**** Entries supplied ****

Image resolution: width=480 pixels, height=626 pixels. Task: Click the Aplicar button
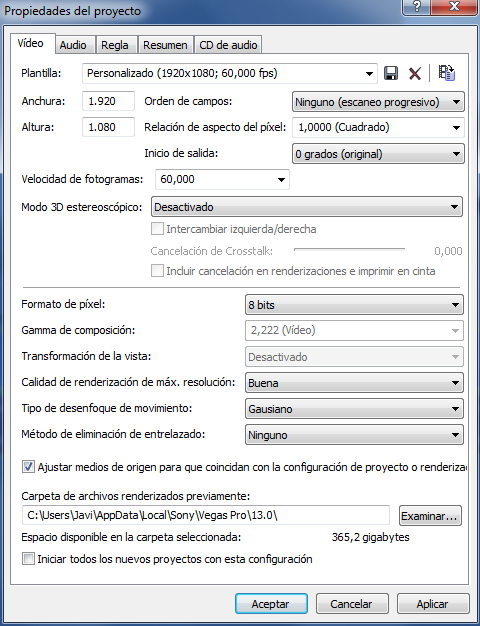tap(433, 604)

****
**** Entries supplied ****

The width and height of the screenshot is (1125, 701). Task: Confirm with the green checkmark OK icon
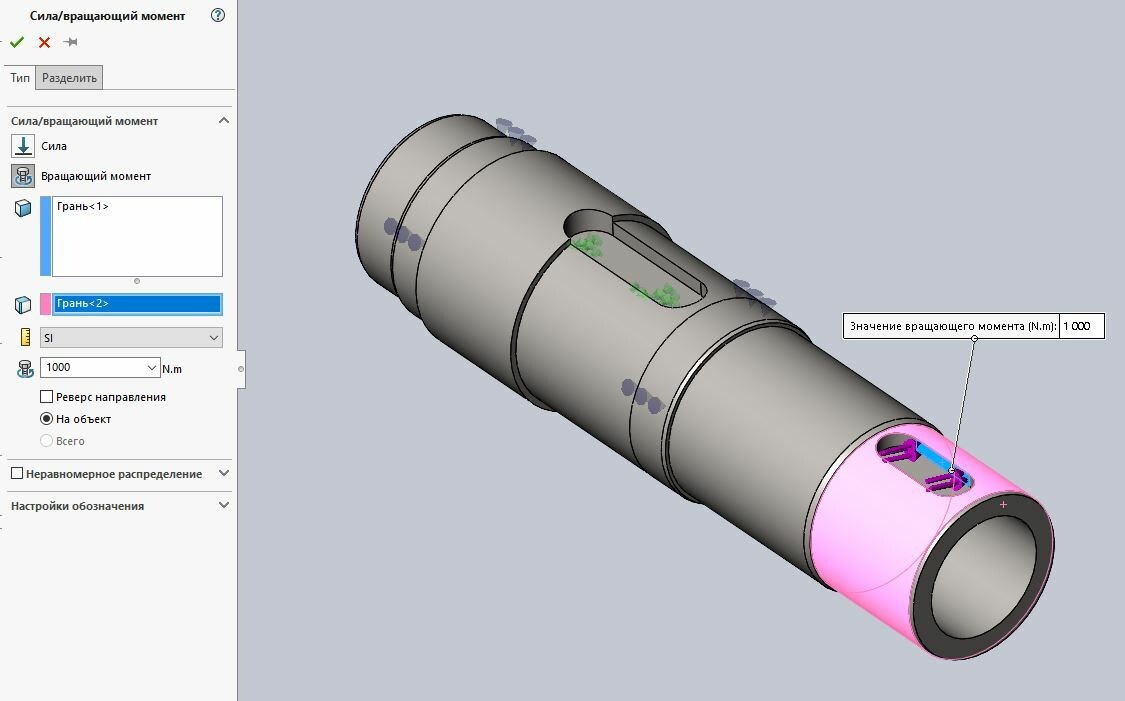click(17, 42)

****
**** Entries supplied ****

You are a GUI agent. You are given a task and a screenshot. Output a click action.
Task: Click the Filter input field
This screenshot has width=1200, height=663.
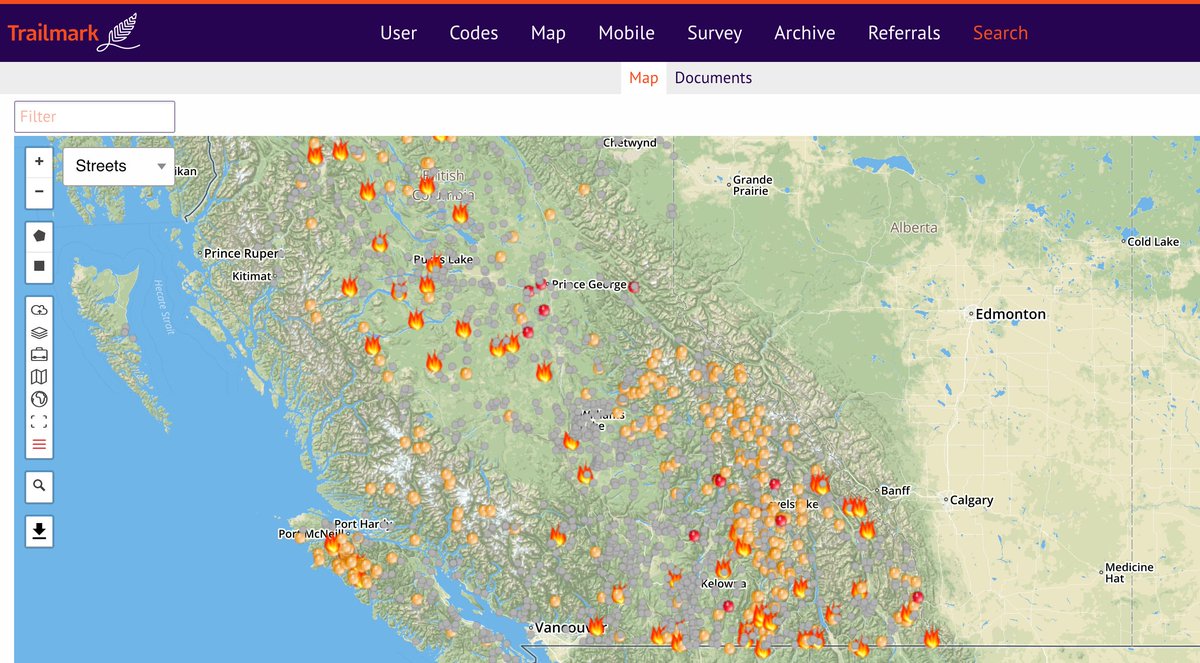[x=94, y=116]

****

§ Your objective
Lay out the entries starting at the line that contains "The width and" and ending at the line that contains "click(17, 42)" as a two-column CSV with the columns instruction and coordinates, one row per entry, each field quoted and any line breaks replaced with spaces. Leave the pictures out.

§ Result
instruction,coordinates
"The width and height of the screenshot is (1125, 701). Task: Confirm with the green checkmark OK icon","click(17, 42)"